There are good reasons not to use nuclear pulse propulsion in real life, as the reader has probably already guessed. Detonated within Earth's atmosphere, pulse units (as the nuclear explosives used for propulsion were euphemistically called) irradiate soil, dust, and air itself, creating significant fallout with every launch. Outside of the atmosphere, the radiation created by nuclear explosions is trapped in Earth's magnetosphere, intensifying the lethality of the Van Allen radiation belts and showering satellites everywhere with circuit-board-frying X-rays and charged particles. Orion ships don't make good neighbors. It was for this reason, along with the shift toward the various R&D programs of Project Apollo, that research into the concept was shelved.
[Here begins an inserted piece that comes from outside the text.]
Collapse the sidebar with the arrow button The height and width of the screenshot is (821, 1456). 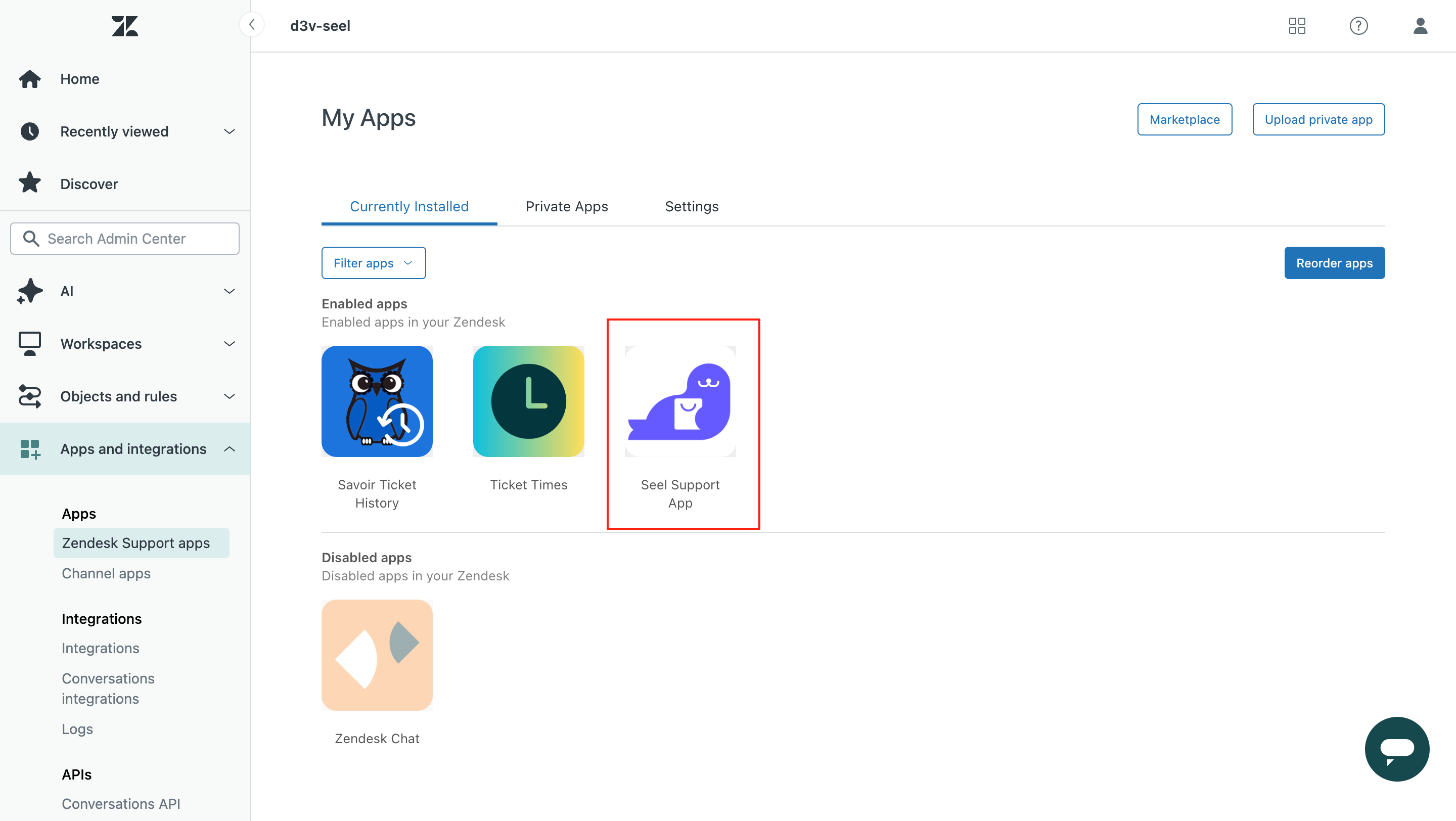252,25
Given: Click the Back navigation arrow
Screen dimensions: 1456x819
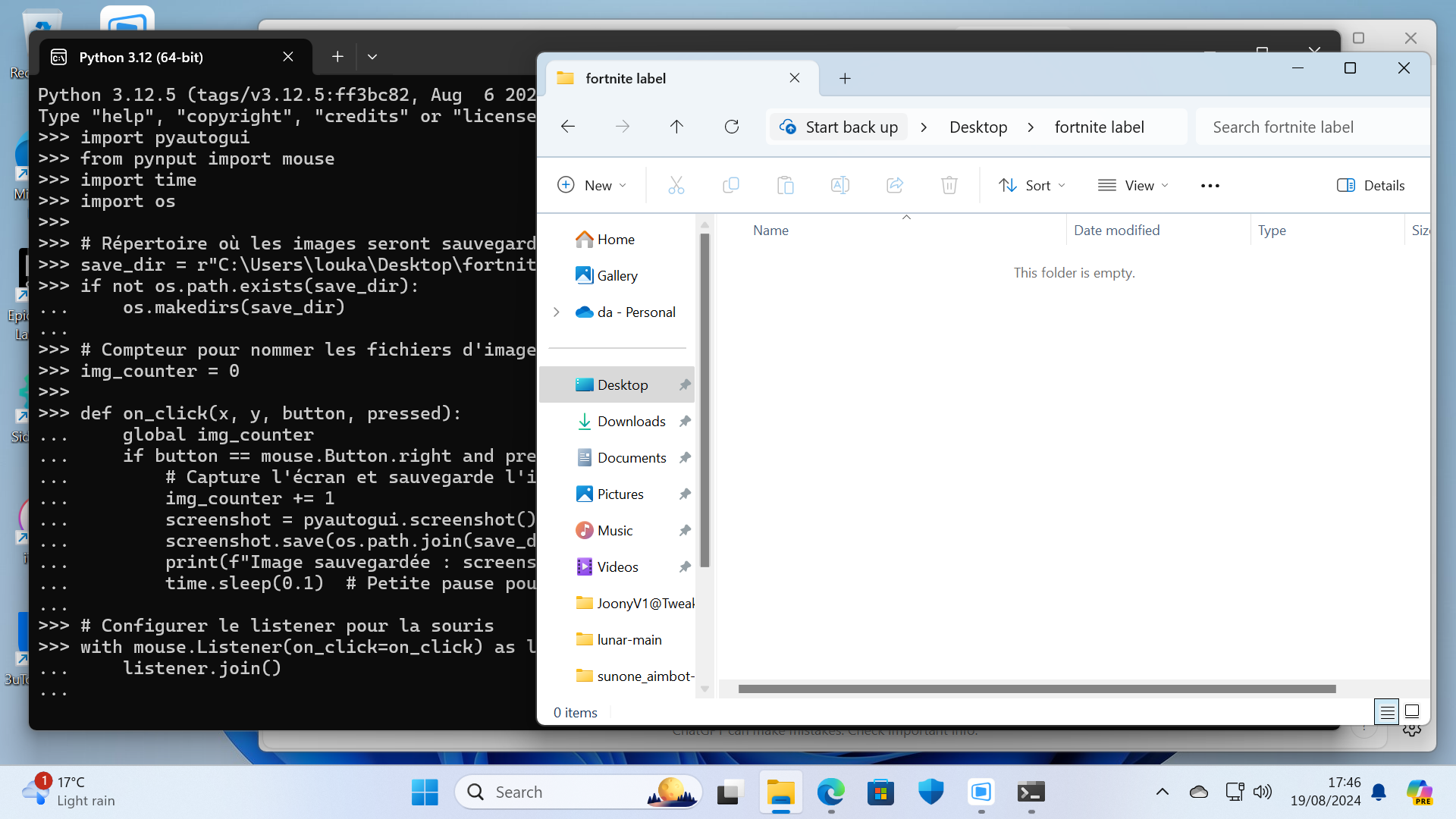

Granted, the plans to send Orion ships to Mars and Saturn while the Vietnam War still raged were irrationally exuberant. But as Carl Sagan points out in the video below, Orion is entirely practical, as bewildering as that sounds. We can do this, now. We don't need a breakthrough in materials science or computer modelling or the production and containment of antimatter to transform a journey to the planets of Alpha Centuari from a dream into an historical fact. We need only the will to do so.
It's not often in real science that you get to call something "so crazy it just might work," but nuclear pulse definitely fits the bill.